Frei est important mais on peut marquer sans lui. Nos derniers matches n'ont pas été terribles mais c'était pas trop mal quand même. Contre l'Allemagne par exemple, on prend une giffle mais sur le fond y'avait des choses intéressantes. Il est difficile de dire maintenant, avant le premier match, dans quelle forme on sera. On verra le jour J.

Quand il va arriver ce fameux jour J, quel impact aura eu la préparation mentale ?
C'est mon premier gros tournoi, je ne peux pas franchement répondre. Ce que je sais en revanche, c'est que l'expérience sera belle. La pression, elle est toujours là, faut apprendre à vivre avec. Le football c'est ma passion et jouer un Euro, chez moi en Suisse, il n'y a pas plus beau. Donc c'est que du bonheur.

"Les critiques on s'en moque"

La Suisse est réputée pour faire mal jouer ses adversaires. Qu'est-ce qui rend cette équipe si solide ? Et n'êtes-vous pas frustré de n'être réduit qu'à cette image ?
Notre bloc équipe est solide, il y a une grosse solidarité et on a des joueurs qui peuvent faire la différence inviduellement. Je m'en fous de ce que pensent les autres, qu'on nous batte d'abord et après on pourra parler. Les critiques, vraiment on s'en moque, on reste concentré sur nous-mêmes. On sait ce qu'on peut faire.

GettyImages

Jakob Kuhn va diriger ses derniers matches comme sélectionneur, il laisse derrière lui une empreinte énorme. Que ressentez-vous pour celui qui vous a donné votre chance ?
Il a fait un boulot extraordinaire, on est fier de lui et il peut l'être de lui-même.

Il parait distant et froid avec ses joueurs d'extérieur. On se trompe ?
Oui. Il est proche des joueurs, il leur laisse une certain espace d'expression, de la liberté. Il a beaucoup de respect pour nous et je peux vous dire que c'est réciproque.

Avez-vous des attentes particulières pour vous-même ?
Le groupe c'est le plus important. On est la Suisse, on ne peut pas se permettre de jouer chacun pour soi, il faut laisser les points individuels à la maison.

Kuhn est-il venu vous voir cette saison à Lille ? Votre présence dans les 23 ne doit pas être pour vous une surprise a priori ?
Il n'est jamais venu mais son adjoint oui, deux, trois fois. On a longtemps discuté à chaque fois. C'est un rêve pour moi d'être là, c'est aussi l'accomplissement de trois années de travail en club. Là je suis récompensé pour ma belle saison.

En tant que défenseur, la rencontre face au Portugal et ses stars offensives c'est un match qu'on attend plus que les autres ?
La Turquie et la République tchèque sont aussi des belles équipes. Le Portugal a peut être plus de grands noms et de joueurs d'expérience, mais chaque match vaudra son pesant d'or.
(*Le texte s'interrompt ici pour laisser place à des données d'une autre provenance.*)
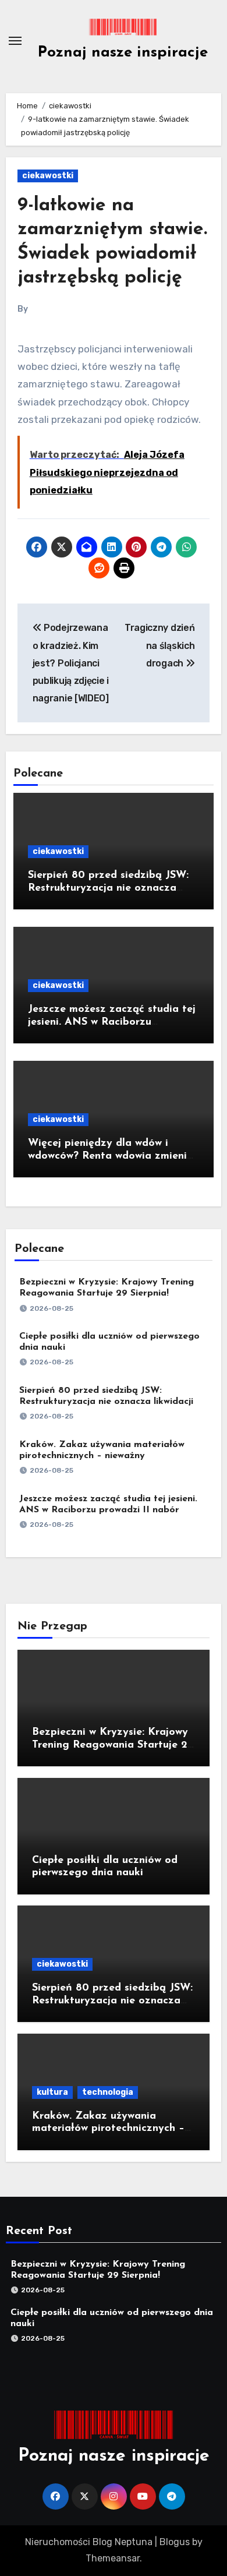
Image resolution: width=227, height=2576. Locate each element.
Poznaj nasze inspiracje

Dans un Euro, tu ne peux pas te permettre de ne pas prendre match après match.

Vous ne craignez pas une lassitude physique, car vous n'avez pas eu de coupure entre la Ligue 1 et le début du stage ?
La saison a été longue, je n'ai pas eu de vacances en effet. Mais on va aller chercher les ressources, c'est trop beau comme évènement pour ne pas tout donner. On se reposera après.

Quel est votre plus beau souvenir en sélection ?
C'est ma première sélection, en amical contre le Brésil. J'étais titulaire.